Obviously there is a limit for how long the pulse width can be for a 50% duty cycle. If you run it one year on and one year off it's not 50% duty cycle. To my thinking the pulse width short be short relative to the thermal time constant. Thermal time constant is R*C where R is thermal resistance and C is thermal capacity. R is pretty high because there is not good heat transfer from winding to ambient on this beast. C is also somewhat high because there's a lot of extra mass in that casing along with typical stator and rotor core etc. So if I were to run that thing to steady state temperature and then shut it off, I figure it would take at least 30 minutes for the winding temeprature rise to get down to 1/e of it's orignal value. That leads to QUESTION 2.

QUESTION 2 - if the actual duty cycle was 5 minutes (which by my reckoning is much less than the time constant), then it should obey the nameplate rating of 40C rise (either peak or average as per question 1), correct?

PS - Questions 1 and 2 assume the loading magnitude does not exceed what was assumed in the rating. I'll get back to that assumption later.

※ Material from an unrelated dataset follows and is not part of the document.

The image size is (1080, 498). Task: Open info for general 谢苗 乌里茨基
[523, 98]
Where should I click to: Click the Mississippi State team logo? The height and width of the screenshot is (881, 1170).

ok, you may have figured out there is a backstory. I'll give the backstory but the details are a little fuzzy so I'm not necessarily asking anyone to solve it, but you're welcome to give ideas.

BACKSTORY (Weekend event)
  • Low pressure alarm on the oil system.
  • Pump found running continuously. Motor was around 280F on the DE bracket area and 260F on the ODE cap. (That doesn't necessarily surprise me, it's not designed to operate continuously)
  • Found and corrected nitrogen leak which was causing excess cycling.
  • Various other things happened and the motor was allowed to cool. The cooling time is critical information imo but since this happened on the weekend I honestly don't have the numbers but others assure me that it was long enough and the motor outside was room temperature prior to start (which imo doesn't ensure the winding was rooom temeprature). So I'm acknowledging some uncertainty in this data but it is what it is.
  • The motor was started an run for 5 minutes. They didn't see the expected rise in pressure. The pump/motor sounded "quiet". During those 5 minutes it rose to above 200F on the casing.
  • On the basis of the above indications the deiciosn was made to replace the motor and the pump with a new one.
  • the new/replacement stator had damaged leads, so the original stator (and cup-shaped frame) was re-used and combined/reassembled to the new rotor/bearings and new end bracket and coupled to the new pump.
  • After replacement , the pressure charges up as expected. The motor no longer runs hot.
FOLLOUP INSPECTION ON MONDAY
  • All of that happened over the weekend when I was at home. Then on Monday I was asked to explain what happened. I did have the opportunity to inspect the leftover pieces shown on slide 2-5 which is a frankenstein combinaton of the new stator and the old/removed rotor, bearings, pump.
  • Both motor bearings seem very loose, but they rotate smoothly. The grease was darkened, but it wiped off easily from the shaft adjacent to the bearing and the shaft underneath is shiny rather than varnished (which indicates to me the grease discoloration was from long-term aging, not from short-term overheating).
  • No obvious problems with the rotor.
  • The pump rotates smoothly in both directions. It was noticed that one of the three piston valves makes a different noise than the others.
DISCUSSION:

The removed parts will be sent off for shop testing, but I am left wondering what was the cause of the malfunction that led to the decision to replace the pump / motor. The basis was that it didn't develop pressure, it was quiet, and the motor got hot quickly.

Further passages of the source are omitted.